__ACTIONS TO TAKE__
**A.** In the forum thread on the Para GI Expert, at what angle is the barrel crowned?
**B.** Reproduce the stretch from "i've put about" through "no play whatsoever." in the forum thread on the Para GI Expert, renaming "trigger pull" as "trigger press".

__PASSAGE PROVIDED__
+ + + + +

# Para Gi Expert with vz grips: updated pics!!!



## dances with guns (Sep 10, 2009)

i bought the gi expert a few months back.










i put some vz tiger stripe operator grips on:










i've put about 600 rounds through it so far with no problems aside from a ftf one round early on during the break in, and has not been repeated.

it shoot quite accurately, allowing you to easily make a ragged hole at 15 yards. the very smooth and light trigger pull aids in this too. it feels like maybe 4 to 4.5 lbs with no overtravel.

the slide to frame fit quality is instantly noticeable when you first pull back the slide. it's smooth as glass, and has no play whatsoever.










the polishing of the frame ramp and barrel throat are also quite nice, and the barrel is crowned at 11 degrees.










you certainly wouldn't expect these features on a $550 1911.

here's 50 rounds at 15 yards, two hand hold:


----------



## Tuefelhunden (Nov 20, 2006)

Congrates and nice pics. Good to see a post on this one. I don't have one but have been curious about it. Local shop has one in stock I've fondled a couple times and I like the features personally. Glad to see yours is working out for you.


----------



## dances with guns (Sep 10, 2009)

Tuefelhunden said:


> Congrates and nice pics. Good to see a post on this one. I don't have one but have been curious about it. Local shop has one in stock I've fondled a couple times and I like the features personally. Glad to see yours is working out for you.


thanx, appreciate it. if get one for yourself, you won't be disappointed.

i like the springer milspecs too, but this one has more features for the $$.

the design features on the gi expert that make it stand out focus on accuracy and reliability. :smt023


----------



## DevilsJohnson (Oct 21, 2007)

Para makes a great weapon no doubt about it. I do wish they would have used a ramped bbl in the GI Expert but I understand why they didn't. Looks like yours is grouping well. Congrats and I hope it is good to you for a long time to come :smt023


----------



## dances with guns (Sep 10, 2009)

DevilsJohnson said:


> Para makes a great weapon no doubt about it. I do wish they would have used a ramped bbl in the GI Expert but I understand why they didn't. Looks like yours is grouping well. Congrats and I hope it is good to you for a long time to come :smt023


thanx for your reply.

at first, one of the reasons i wanted a para was for the ramped barrel.

but once you see how well fitted the barrel is on the GI, plus how highly polished the ramped is, that desire goes away lol


----------

+ + + + +

__SUPPLIED INFORMATION__
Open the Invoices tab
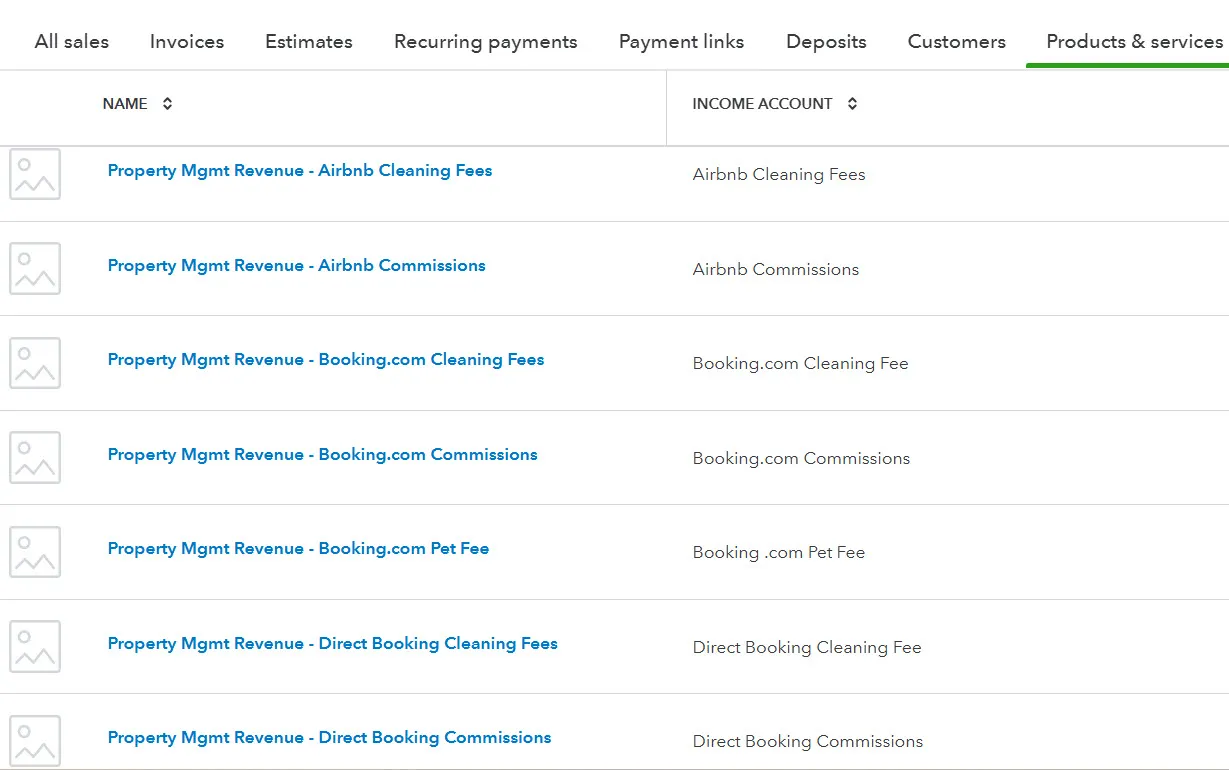[x=187, y=42]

+ + + + +

__OUTPUTS FOR THE TASKS__
**A.** 11 degrees

**B.**
i've put about 600 rounds through it so far with no problems aside from a ftf one round early on during the break in, and has not been repeated.

it shoot quite accurately, allowing you to easily make a ragged hole at 15 yards. the very smooth and light trigger press aids in this too. it feels like maybe 4 to 4.5 lbs with no overtravel.

the slide to frame fit quality is instantly noticeable when you first pull back the slide. it's smooth as glass, and has no play whatsoever.